- **TASK ITEM**
According to the extract on propensity score weighting, why is it best to estimate the weights and treatment effects manually in Stata?

While the first weighting formula is shown to give the average treatment effect (ATE), the second formula shows the average treatment effect among the matchable (ATM). ATM is similar to the treatment effect for a population once we do one-to-one matching.

If we’re interested in estimating average treatment effect among the treated (ATT), we can use the following weighting formula:

w = \dfrac{\text{PS}_i D_i}{\text{PS}_i}+\dfrac{\text{PS}_i(1-D_i)}{(1-\text{PS}_i )}

Similar to matching, it’s easy to do weighting in most statistical packages. Let’s revisit Zucco’s paper on cash transfers and voter behavior 🇧🇷. First, if you don’t already have the data in your software, let’s import it again and drop the missing values.

# Importing the data from a web link
# Original dataset can be found here:
# https://dataverse.harvard.edu/dataset.xhtml?persistentId=hdl:1902.1/20257
cash_voting <- read.csv("https://bit.ly/cash_voting")

# Python codes will be added soon

* Importing the data from a web link
* Original dataset can be found here:
* https://dataverse.harvard.edu/dataset.xhtml?persistentId=hdl:1902.1/20257
import delimited https://bit.ly/cash_voting

To calculate weights, we need to specify the propensity score model. This model should include variables that satisfy the ignorability assumption, i.e., controlling for them prevents any confounding in the estimates. We can then find the weights using the following functions.

# If you don't have the package twang installed, first install it
# install.packages("twang")
# Note: You can alternatively use the package WeightIt
# Load the library for inverse-probability weighting analysis
library(twang)

# Let's first create the square version of the variable hdi_2000
# twang doesn't allow for in-formula variable creation
cash_voting$hdi_2000_sq <- (cash_voting$hdi_2000)^2

# The model below uses a weighting scheme for estimating average treament
# effect among the treated. You can use the help file for the function ps()
# by typing ?ps to see what other parameters you can adjust. 
weighted_output <- ps(beneficiary ~ female + age + yrs_school + nonwhite + growth +
                                    hdi_2000  + hdi_2000_sq + distcap + metropolitan, 
                      data=cash_voting,
                      stop.method="ks.max",
                      estimand = "ATT")

# Python codes will be added soon

* In Stata, the teffects package can estimate the weights. However, the package
* does not provide options for estimating ATT as opposed to ATE. Therefore, it's
* best to estimate the weights and the treatment effects manually.
* We first use a logit model to estimate the propensity scores
* We use a logit model because the dependent variable in the propensity
* score model is binary.

- **PROVIDED MATERIAL**
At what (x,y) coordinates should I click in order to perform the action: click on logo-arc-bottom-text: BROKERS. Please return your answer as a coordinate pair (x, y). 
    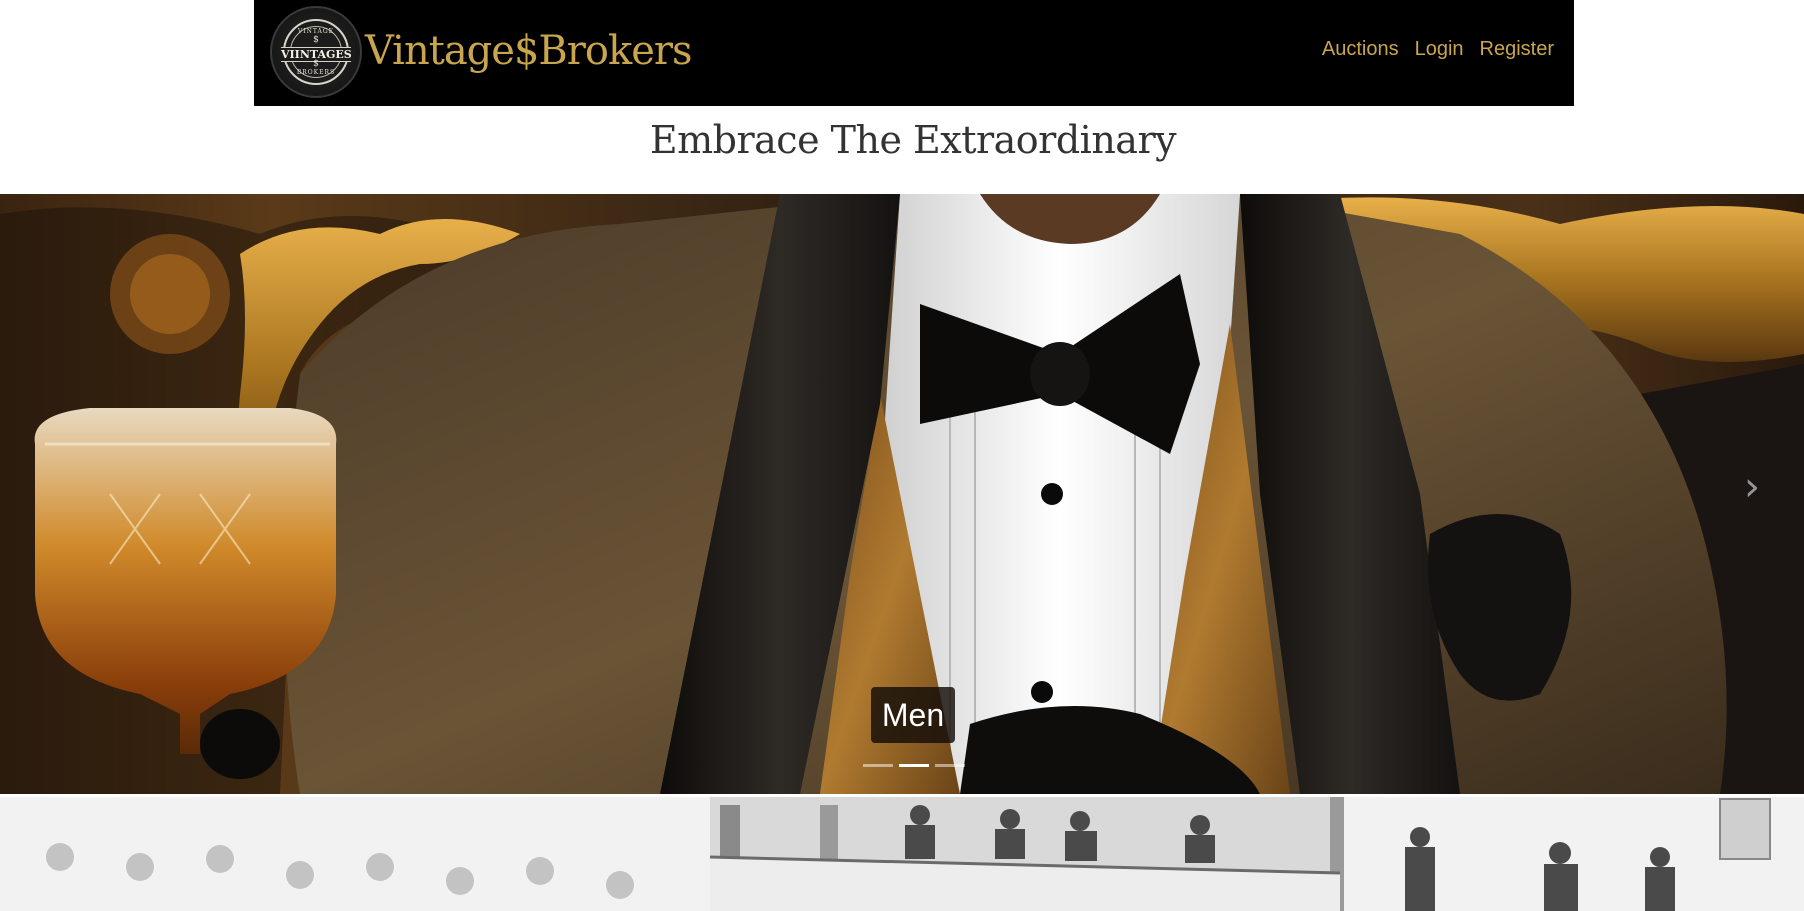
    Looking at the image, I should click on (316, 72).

- **PROBLEM SOLUTION**
The teffects package does not provide options for estimating the ATT as opposed to the ATE.